Scaling a Knowledge System Without a Bigger Model

A common mistake when building a document question-answering system is assuming that every failure is due to the model itself. If the model cannot satisfactorily answer a question that you know is in the document ingested, the instinct is often to replace it with a bigger, newer, or longer-context model.

This article explains why designing LLM architecture goes far beyond simply increasing the model’s parameter count or context window.

The Use Case:

The pipeline was designed to:
• Process arbitrary documents
• Classify them
• Chunk them into sections
• Embed them
• Store them
• Retrieve relevant sections
• Answer questions using an LLM

During recent testing of a retrieval pipeline using Qwen3-32B-AWQ running on a single RTX 5090 (32GB VRAM), an interesting issue occurred. The RTX 5090 can theoretically support mid-sized open-weight models comfortably - including GPT-OSS 20B, quantized Gemma 3 27B, Mistral 14B, and Qwen3.5 35B-A3B. But in production, you will start to run into challenges because of other variables such as caching required for KV that are not always accounted for.

For an exercise, we built an initial pipeline around Qwen3-32B-AWQ and later migrated to Qwen3.5-35B-A3B for improved reasoning and efficiency. And despite the hardware being sufficient, the model failed to answer questions about documents that clearly contained the answer.

At first glance, it seemed like a model intelligence problem, but it wasn’t. It was a pipeline design problem.

The Conventional RAG Pattern
Most systems follow this approach:
1. Extract text
2. Chunk text
3. Embed chunks
4. Store in vector DB
5. Retrieve top-k chunks
6. Send to LLM
7. Generate answer

This works in theory. But it is far too simplistic for real-world document reasoning. Illustratively, large chat models do not operate this way internally. Production systems require more structure and discipline. Files also come in so many different formats that make it challenging to have a simple RAG approach to creating a scalable knowledge system.

Improving the Ingestion Pipeline

Instead of increasing model size, we redesigned ingestion. We moved toward a “Two Brains in a Skull” architecture, separating lightweight precision cognition from deeper synthesis.

Enhanced Pipeline:
1. Ingestion
2. Normalize and deduplicate
3. Structure and section documents
4. Chunk with embedding constraints
5. Embed
6. Index
7. Enrich via classification

The key insight is that intelligence at query time depends on discipline at ingestion time. There is also the small matter of latency. Ideally, you want response to be within 5-7 seconds.
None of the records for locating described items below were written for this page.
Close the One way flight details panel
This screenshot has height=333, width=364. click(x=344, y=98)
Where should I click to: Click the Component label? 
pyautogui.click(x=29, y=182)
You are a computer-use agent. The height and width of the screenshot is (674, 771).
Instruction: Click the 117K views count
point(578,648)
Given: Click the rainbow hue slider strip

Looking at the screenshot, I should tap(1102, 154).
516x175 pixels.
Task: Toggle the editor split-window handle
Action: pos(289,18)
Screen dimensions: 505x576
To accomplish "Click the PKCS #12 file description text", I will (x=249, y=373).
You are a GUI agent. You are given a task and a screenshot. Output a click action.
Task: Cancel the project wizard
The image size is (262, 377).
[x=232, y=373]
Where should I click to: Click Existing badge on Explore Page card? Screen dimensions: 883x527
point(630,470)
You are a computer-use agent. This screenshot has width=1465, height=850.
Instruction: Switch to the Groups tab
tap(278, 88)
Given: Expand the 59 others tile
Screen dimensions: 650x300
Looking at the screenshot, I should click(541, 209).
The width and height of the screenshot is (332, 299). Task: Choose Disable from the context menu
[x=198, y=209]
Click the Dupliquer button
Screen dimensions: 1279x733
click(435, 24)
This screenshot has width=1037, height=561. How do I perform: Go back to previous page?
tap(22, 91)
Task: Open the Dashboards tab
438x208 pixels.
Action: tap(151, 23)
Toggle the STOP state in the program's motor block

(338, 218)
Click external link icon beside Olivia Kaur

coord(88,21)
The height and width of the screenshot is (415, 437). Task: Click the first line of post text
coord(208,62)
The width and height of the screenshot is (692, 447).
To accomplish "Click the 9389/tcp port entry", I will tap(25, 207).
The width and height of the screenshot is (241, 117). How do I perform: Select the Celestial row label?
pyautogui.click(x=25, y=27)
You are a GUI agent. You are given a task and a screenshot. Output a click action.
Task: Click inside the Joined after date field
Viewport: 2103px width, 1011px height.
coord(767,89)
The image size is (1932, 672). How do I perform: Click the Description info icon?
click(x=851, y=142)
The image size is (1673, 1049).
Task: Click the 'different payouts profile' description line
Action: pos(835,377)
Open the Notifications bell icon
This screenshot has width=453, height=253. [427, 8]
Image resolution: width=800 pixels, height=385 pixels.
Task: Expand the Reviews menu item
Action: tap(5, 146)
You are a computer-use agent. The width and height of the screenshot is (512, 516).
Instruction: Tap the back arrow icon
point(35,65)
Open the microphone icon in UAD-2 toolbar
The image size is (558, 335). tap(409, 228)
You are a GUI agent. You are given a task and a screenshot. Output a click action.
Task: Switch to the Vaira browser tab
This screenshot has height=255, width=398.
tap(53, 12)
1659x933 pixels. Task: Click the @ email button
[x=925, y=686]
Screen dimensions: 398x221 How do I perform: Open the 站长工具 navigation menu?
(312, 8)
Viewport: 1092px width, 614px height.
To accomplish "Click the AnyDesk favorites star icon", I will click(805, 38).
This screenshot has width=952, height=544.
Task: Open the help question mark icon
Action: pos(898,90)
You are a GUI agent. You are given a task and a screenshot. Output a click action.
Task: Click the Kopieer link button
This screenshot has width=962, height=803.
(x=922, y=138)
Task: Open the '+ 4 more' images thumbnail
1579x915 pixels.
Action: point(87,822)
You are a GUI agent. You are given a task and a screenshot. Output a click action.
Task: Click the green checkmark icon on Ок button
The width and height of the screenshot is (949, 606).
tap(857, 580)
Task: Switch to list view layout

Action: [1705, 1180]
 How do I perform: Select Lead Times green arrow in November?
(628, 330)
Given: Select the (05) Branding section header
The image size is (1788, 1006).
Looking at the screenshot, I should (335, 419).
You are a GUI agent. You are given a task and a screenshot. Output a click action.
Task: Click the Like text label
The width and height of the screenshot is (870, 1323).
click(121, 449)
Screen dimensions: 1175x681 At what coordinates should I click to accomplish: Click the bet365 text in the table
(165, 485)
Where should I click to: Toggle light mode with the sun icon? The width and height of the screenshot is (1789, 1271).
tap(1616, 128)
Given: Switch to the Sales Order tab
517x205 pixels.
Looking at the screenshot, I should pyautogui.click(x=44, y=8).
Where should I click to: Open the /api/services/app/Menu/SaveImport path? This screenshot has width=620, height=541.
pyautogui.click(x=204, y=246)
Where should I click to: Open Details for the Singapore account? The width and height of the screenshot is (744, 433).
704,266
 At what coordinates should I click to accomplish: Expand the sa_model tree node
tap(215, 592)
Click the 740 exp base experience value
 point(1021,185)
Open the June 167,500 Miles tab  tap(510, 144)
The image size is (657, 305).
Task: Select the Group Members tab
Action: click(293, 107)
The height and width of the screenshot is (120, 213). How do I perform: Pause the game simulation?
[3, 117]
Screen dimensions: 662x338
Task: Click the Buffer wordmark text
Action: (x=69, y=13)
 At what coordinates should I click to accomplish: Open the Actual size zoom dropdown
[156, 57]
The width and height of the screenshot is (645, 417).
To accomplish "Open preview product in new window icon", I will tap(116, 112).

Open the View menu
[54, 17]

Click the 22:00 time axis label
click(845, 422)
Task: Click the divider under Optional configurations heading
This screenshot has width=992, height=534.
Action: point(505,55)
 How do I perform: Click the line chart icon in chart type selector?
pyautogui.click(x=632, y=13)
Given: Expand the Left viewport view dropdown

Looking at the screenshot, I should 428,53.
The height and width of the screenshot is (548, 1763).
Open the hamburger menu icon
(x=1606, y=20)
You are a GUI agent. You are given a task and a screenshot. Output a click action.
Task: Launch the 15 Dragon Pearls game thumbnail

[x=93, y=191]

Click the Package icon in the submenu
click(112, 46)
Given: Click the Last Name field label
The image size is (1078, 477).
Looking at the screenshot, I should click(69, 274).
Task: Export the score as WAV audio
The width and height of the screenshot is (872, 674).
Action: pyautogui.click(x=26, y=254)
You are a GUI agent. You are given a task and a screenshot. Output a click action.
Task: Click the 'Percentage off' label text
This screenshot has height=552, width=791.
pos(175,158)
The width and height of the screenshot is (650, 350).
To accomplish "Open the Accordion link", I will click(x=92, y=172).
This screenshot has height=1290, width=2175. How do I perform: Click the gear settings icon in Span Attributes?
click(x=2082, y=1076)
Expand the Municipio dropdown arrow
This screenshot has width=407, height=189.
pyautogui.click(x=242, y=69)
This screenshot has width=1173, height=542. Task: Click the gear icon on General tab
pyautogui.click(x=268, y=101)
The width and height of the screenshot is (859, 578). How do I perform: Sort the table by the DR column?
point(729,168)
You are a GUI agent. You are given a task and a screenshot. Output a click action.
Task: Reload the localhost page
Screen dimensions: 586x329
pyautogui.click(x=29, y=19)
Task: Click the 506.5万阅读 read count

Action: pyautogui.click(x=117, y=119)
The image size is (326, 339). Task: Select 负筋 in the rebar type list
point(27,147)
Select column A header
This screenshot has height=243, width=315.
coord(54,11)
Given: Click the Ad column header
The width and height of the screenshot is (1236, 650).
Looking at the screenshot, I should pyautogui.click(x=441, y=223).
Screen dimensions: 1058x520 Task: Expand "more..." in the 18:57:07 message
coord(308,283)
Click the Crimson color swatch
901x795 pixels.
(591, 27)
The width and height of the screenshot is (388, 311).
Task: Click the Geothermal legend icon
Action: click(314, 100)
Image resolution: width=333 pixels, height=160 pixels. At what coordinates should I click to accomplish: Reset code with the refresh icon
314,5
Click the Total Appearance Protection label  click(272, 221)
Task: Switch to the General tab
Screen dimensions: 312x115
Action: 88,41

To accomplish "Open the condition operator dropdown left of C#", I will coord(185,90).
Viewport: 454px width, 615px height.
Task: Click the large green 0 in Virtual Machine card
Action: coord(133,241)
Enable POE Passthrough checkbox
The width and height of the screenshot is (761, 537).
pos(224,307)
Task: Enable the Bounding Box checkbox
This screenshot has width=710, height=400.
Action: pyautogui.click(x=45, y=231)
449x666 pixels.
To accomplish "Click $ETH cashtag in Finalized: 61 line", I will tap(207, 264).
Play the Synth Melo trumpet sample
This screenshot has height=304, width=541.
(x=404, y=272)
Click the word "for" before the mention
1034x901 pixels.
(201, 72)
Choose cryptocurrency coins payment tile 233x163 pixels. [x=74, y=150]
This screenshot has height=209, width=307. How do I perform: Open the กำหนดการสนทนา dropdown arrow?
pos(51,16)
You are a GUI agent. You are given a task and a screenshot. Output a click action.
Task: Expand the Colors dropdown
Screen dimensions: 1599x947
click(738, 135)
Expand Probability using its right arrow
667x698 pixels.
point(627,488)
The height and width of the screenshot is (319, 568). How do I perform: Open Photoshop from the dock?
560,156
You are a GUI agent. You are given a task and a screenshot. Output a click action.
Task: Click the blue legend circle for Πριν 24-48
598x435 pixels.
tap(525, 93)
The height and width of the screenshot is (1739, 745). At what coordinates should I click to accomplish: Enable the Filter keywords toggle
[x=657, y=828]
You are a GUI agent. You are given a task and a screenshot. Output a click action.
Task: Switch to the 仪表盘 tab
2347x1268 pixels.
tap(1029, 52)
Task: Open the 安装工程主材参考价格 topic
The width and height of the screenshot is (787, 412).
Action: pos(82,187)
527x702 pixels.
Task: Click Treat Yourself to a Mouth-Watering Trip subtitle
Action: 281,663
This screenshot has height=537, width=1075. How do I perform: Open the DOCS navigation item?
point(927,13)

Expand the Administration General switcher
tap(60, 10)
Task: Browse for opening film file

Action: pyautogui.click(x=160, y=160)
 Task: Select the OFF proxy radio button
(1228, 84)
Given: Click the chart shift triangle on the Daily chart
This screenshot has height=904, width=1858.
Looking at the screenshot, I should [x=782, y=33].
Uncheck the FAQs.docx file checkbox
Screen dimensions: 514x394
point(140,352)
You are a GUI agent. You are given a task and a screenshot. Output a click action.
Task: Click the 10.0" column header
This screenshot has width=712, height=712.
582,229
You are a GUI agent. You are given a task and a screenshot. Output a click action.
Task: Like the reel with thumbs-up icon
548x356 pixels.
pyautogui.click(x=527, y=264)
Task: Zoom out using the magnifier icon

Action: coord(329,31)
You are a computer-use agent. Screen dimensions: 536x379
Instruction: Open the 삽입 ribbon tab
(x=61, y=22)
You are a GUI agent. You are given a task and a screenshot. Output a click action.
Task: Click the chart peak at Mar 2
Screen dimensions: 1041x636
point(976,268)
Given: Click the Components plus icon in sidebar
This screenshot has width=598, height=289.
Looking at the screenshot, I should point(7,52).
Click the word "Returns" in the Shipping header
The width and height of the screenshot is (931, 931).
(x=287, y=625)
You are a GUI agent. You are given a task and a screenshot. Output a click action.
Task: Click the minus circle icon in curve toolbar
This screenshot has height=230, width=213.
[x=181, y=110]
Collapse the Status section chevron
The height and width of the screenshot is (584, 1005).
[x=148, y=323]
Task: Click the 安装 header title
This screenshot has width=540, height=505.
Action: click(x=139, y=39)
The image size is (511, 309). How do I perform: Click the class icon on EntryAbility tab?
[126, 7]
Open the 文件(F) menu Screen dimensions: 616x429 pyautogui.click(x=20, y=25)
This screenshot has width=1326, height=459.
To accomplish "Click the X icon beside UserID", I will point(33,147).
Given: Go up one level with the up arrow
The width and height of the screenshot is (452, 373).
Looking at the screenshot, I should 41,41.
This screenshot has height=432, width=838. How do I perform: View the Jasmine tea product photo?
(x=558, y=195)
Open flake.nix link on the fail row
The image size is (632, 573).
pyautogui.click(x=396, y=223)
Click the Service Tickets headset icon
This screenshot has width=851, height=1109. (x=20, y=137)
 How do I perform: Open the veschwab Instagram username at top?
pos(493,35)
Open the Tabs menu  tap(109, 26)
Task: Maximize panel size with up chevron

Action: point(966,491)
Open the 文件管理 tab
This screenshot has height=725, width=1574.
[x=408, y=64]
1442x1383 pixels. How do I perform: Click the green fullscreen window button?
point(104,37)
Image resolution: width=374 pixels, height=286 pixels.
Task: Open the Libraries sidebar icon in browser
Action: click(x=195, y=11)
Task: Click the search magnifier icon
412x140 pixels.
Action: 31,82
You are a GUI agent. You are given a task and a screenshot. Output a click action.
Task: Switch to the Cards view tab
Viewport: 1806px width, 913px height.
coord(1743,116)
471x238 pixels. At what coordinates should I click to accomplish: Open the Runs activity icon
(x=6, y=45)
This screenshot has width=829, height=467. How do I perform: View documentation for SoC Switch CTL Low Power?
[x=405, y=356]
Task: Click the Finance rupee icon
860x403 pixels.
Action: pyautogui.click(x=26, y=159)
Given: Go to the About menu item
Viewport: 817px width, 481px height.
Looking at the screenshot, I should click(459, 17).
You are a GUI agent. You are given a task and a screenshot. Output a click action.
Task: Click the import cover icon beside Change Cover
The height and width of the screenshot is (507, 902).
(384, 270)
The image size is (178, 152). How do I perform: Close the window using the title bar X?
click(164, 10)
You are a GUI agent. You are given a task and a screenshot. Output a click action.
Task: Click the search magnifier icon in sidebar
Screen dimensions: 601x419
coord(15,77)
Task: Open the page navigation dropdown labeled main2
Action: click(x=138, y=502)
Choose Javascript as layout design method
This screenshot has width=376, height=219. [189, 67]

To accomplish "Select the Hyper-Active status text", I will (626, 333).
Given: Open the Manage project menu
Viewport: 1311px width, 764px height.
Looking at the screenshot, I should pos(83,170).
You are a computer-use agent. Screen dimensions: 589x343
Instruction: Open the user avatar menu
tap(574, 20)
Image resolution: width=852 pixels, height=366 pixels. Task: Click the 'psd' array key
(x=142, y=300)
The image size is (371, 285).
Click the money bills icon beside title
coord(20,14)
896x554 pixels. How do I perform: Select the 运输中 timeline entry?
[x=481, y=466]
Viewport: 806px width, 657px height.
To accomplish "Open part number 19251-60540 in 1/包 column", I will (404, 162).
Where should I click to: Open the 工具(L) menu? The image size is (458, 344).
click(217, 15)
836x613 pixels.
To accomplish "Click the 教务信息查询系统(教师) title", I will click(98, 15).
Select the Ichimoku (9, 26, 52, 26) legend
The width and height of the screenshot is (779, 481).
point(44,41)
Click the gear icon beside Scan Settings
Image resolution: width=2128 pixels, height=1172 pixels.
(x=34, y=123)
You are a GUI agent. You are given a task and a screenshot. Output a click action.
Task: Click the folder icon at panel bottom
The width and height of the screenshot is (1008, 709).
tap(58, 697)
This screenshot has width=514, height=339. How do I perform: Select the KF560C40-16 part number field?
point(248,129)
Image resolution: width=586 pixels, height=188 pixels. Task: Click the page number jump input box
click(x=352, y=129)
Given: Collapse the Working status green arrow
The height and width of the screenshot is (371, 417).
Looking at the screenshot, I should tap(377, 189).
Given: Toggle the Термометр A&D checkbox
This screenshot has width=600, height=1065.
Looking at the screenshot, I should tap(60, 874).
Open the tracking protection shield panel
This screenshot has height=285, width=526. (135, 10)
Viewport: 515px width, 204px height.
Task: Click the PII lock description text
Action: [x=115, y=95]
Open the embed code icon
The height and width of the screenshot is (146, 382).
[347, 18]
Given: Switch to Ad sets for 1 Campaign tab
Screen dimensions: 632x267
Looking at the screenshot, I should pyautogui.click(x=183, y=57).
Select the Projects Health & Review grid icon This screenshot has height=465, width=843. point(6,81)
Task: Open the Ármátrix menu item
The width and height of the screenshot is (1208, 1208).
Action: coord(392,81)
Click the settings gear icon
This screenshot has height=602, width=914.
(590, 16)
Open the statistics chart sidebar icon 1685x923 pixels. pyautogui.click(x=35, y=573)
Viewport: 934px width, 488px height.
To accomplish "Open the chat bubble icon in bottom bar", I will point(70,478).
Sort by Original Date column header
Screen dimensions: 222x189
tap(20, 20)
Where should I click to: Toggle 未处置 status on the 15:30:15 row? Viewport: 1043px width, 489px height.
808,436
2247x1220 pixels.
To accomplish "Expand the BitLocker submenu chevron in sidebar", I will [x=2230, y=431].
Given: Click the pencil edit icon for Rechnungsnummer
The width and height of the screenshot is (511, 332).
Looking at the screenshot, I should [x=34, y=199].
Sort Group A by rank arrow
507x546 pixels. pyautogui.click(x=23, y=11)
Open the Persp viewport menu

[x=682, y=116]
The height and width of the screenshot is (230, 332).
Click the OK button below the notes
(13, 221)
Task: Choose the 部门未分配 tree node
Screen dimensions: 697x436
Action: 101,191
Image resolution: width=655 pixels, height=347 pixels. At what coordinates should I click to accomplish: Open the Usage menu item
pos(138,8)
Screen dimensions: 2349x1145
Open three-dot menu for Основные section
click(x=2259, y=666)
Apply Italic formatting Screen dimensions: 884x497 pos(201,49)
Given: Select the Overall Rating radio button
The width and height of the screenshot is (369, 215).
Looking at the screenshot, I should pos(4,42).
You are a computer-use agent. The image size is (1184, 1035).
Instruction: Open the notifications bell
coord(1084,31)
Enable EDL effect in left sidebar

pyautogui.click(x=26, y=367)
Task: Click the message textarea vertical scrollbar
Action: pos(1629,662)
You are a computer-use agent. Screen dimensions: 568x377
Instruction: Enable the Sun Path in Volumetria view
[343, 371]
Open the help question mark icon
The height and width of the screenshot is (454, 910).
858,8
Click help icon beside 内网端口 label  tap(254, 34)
Blending the Cognitive Gradient: 3B + 14B

Cognitive gradient is the continuous transitions in structural architecture between the models and retrieval. To support this pipeline, we adopted a dual-model strategy - Small Language Model (3B parameters) and a Large Language Model (14B parameters).

Qwen2.5 3B - for basic reasoning. This is perfect for quick fact lookup, extraction for semantic classification, and retrieval of grounded responses that are structured and straight to the point. SLM is token-efficient and also reduces the risk of hallucination.

Qwen3 14B AWQ - for deeper reasoning: This is great for multi-document reasoning and broad synthesis to cross-reference context, making it intentionally expansive in production. This is where trade-offs emerge. The 14B model consumes more tokens and requires stricter budgeting.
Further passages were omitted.